Вторая – в Институте инженеров водного транспорта. Взял билет. Сижу, жду очереди. И вдруг в аудиторию входит и садится рядом с экзаменаторами отец знакомой мне девочки. Я бывал у них дома, даже чай пил со всем семейством, включая папу (он же – доцент этого института). Что делать? Закрыл лицо ладонями, мотаю головой, пропускаю одну очередь за другой. Так и сидел, пока доцент не ушел. Достали меня потом вопросами, но отбился.

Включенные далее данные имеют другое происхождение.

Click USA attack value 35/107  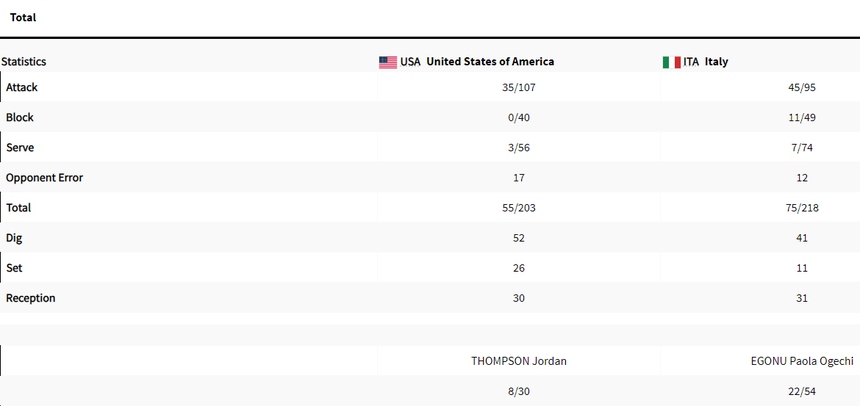tap(518, 88)
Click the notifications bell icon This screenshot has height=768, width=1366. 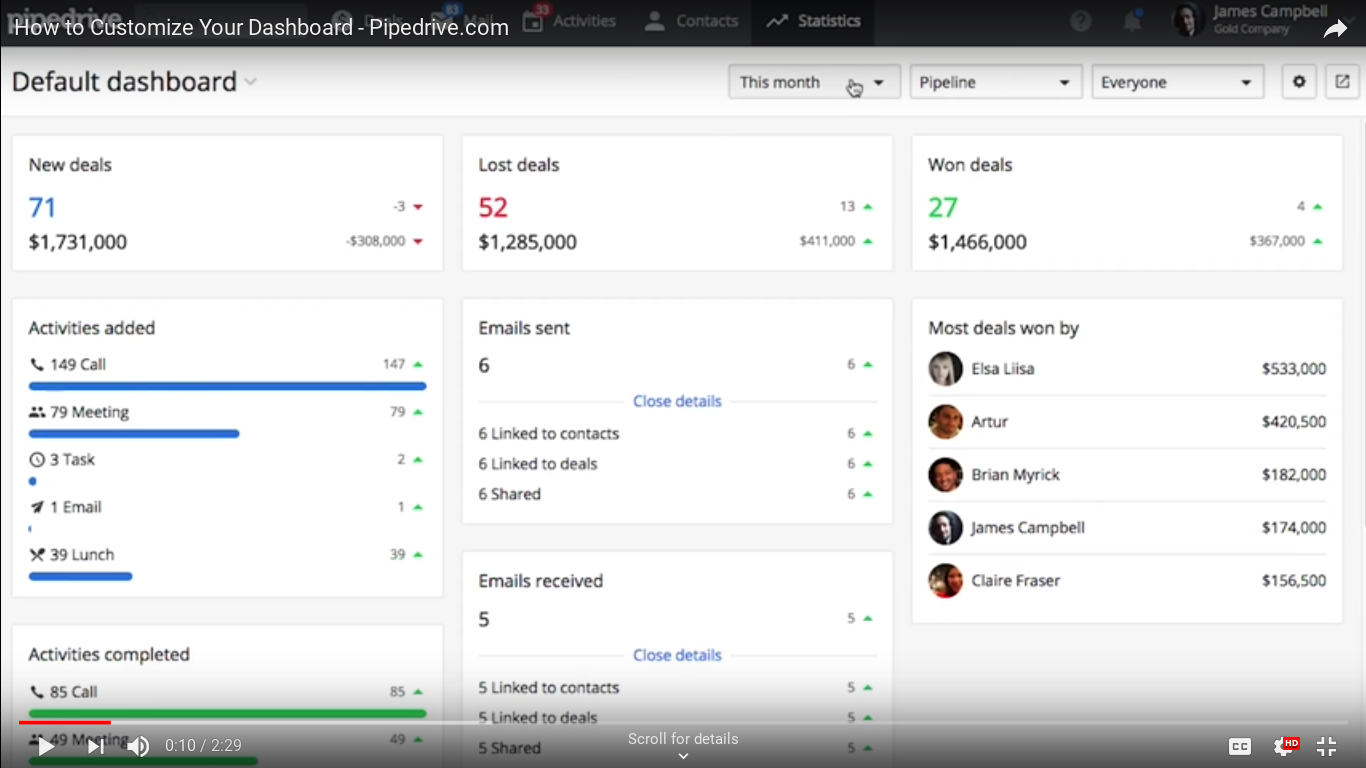tap(1132, 20)
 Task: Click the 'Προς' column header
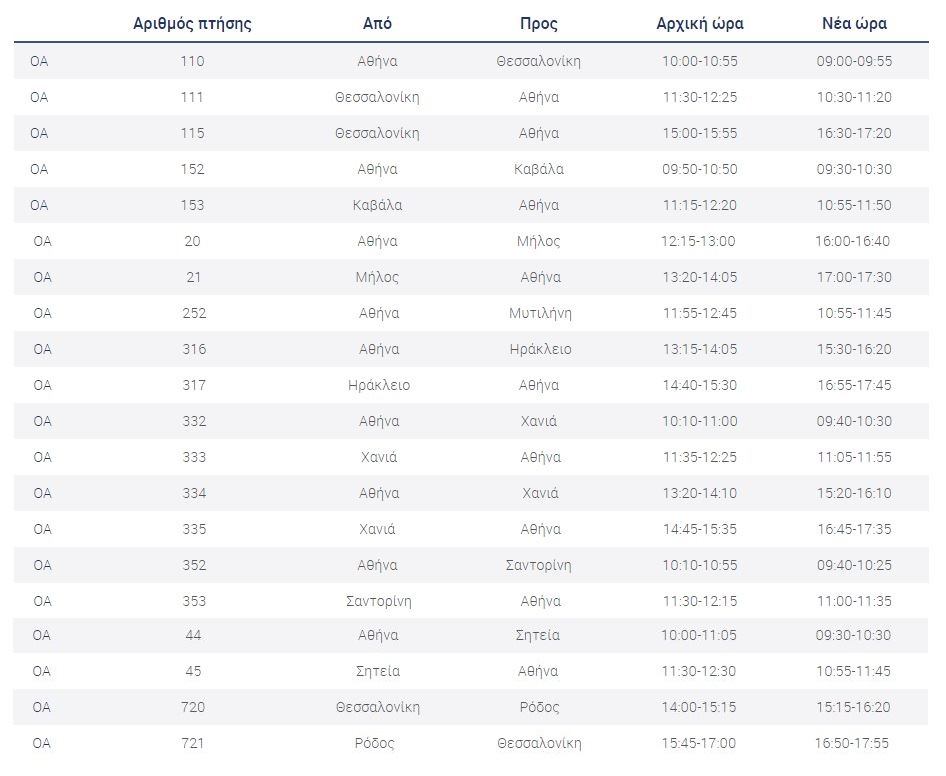538,24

Взаимовыручка. Последний раз я занимался этим богоугодным делом в Москве, когда учился в аспирантуре философского факультета МГУ. Сдавал экзамены за брата Жору (брат был двоюродный, только что демобилизовался) в электротехнический техникум. По всем предметам (кроме химии). Тоже был казус. Для сочинения дали четыре тетрадных листика. Исписав их, я попросил добавку. «Не надо, – сказала юная преподавательница. – Чем больше напишете, тем больше будет ошибок». Я скромно заметил, что ошибок не делаю. Она молча протянула целую пачку листов. Пришлось ошибок не делать…
Летом 1948 года отправился я в Москву учиться на дипломата. Прямо в Дипломатическую академию. Дежурный мне вежливо разъяснил, что в академию принимают только с высшим образованием. На мой вопрос ответил: в принципе с любым, но лучше с юридическим или историческим. После чего я отправился на юрфак МГУ. Сдал документы. Выдержал полагающееся медалисту собеседование (про план Маршалла интересовались). Судьба выступила в лице общежития. С общежитием у нас туго, уведомили меня. А в Ростове-на-Дону, откуда вы приехали, есть университет, а в нем – юрфак, а на юрфаке – отделение международного права. Вам будет там даже удобнее.

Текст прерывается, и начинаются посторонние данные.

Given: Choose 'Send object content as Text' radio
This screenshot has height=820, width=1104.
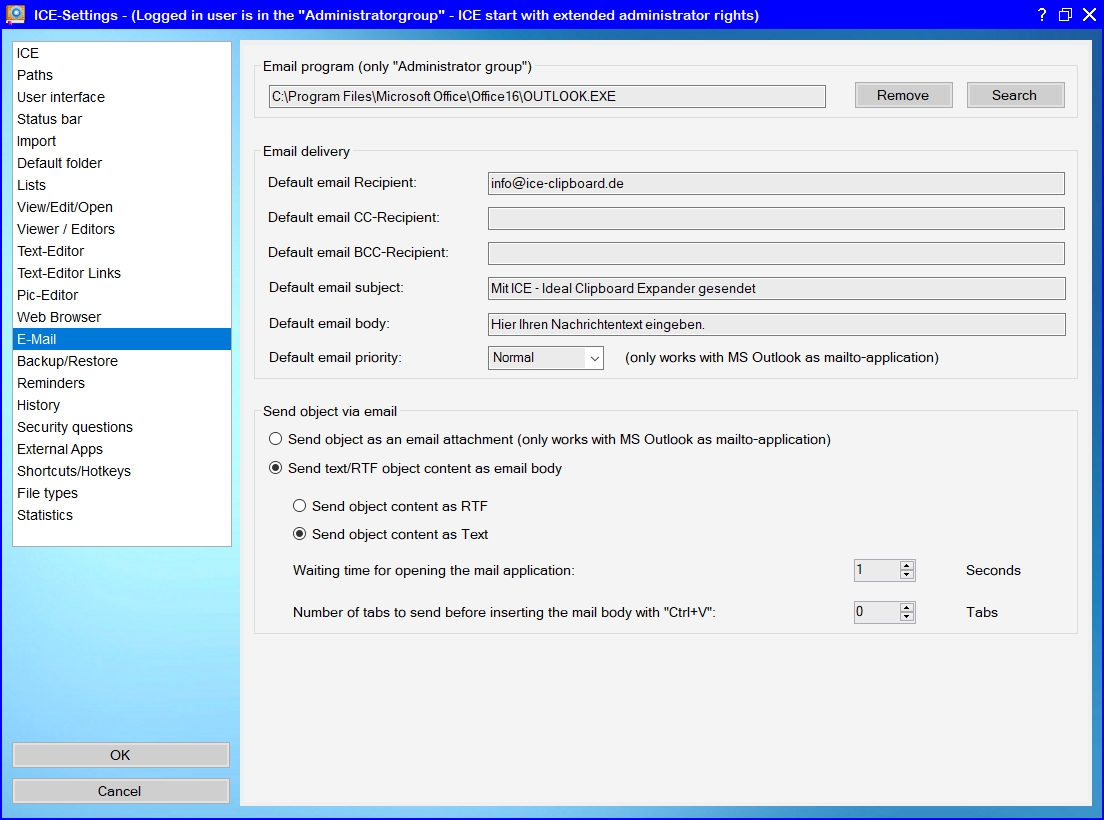Looking at the screenshot, I should pos(299,534).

Поясняю. В начале лета отец получил назначение в штаб Северо-Кавказского военного округа, который находился в Ростове-на-Дону. Поэтому в анкете, которую я сдал в МГУ, был указан уже ростовский адрес.
Возможно, если бы я стал сопротивляться, нашлось бы и общежитие в Москве. Но не были мы тогда приучены сопротивляться, «качать права». И поэтому покорение Москвы было отложено на восемь лет.